Wszystko wskazuje na to, że mija pewna epoka w prezentacji motoryzacyjnych nowości. Od ponad 100 lat auta debiutowały na specjalnie do tego celu organizowanych salonach samochodowych. Ale od pewnego czasu mieliśmy do czynienia z niekorzystnymi tendencjami, prowadzącymi do spadku zainteresowania tego typu wystawami: po pierwsze – koszt stoisk i ogólnie udziału (ceny hoteli, podróżowania itd) wzrosły do tego stopnia, że koncerny zaczęły wycofywać się z wystaw, prezentując auta w innych miejscach i terminach między salonami, co pozwala poświęcić więcej czasu poszczególnym pojazdom.

Po drugie – do paranoicznych rozmiarów urosła lokalna gigantomania, którą dało się zaobserwować w osobnych halach niemiecki koncernów BMW, Mercedes i VW. Podczas IAA we Frankfurcie prezentowały wszystko co się rusza na kołach, powodując kompletną dezorientację wśród zwiedzających, którzy nie byli w stanie przyswoić tylu informacji i odróżnić nowości od odgrzewanych staroci.
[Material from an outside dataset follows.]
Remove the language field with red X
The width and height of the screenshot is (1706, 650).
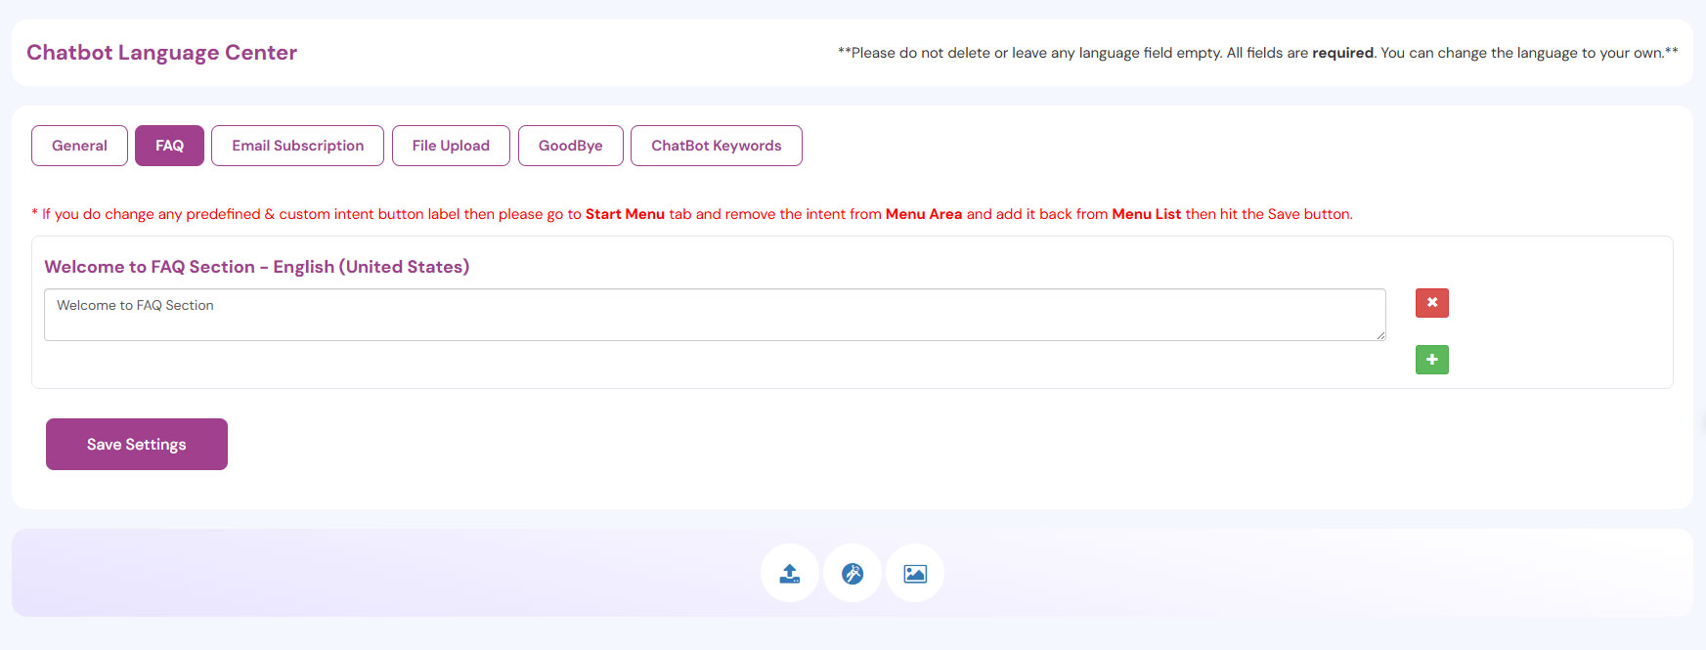tap(1431, 303)
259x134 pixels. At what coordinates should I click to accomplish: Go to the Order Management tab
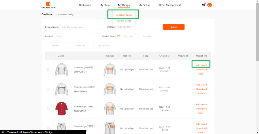pos(170,5)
Z dziennikarskiego punktu widzenia, od czasu pojawienia się w internecie wyczerpujących materiałów firmowych, salony już dawno przestały być atrakcyjne, bo samochodów i tak nie da się obejrzeć, ani porozmawiać z dużą częścią przedstawicieli firm, bo po pierwsze jest za głośno, a po drugie trudno się ich doszukać, jakby zapominali, że podczas dni prasowych są tam dla dziennikarzy. Zresztą w takim tłumie momentami nawet trudno jest się przemieścić.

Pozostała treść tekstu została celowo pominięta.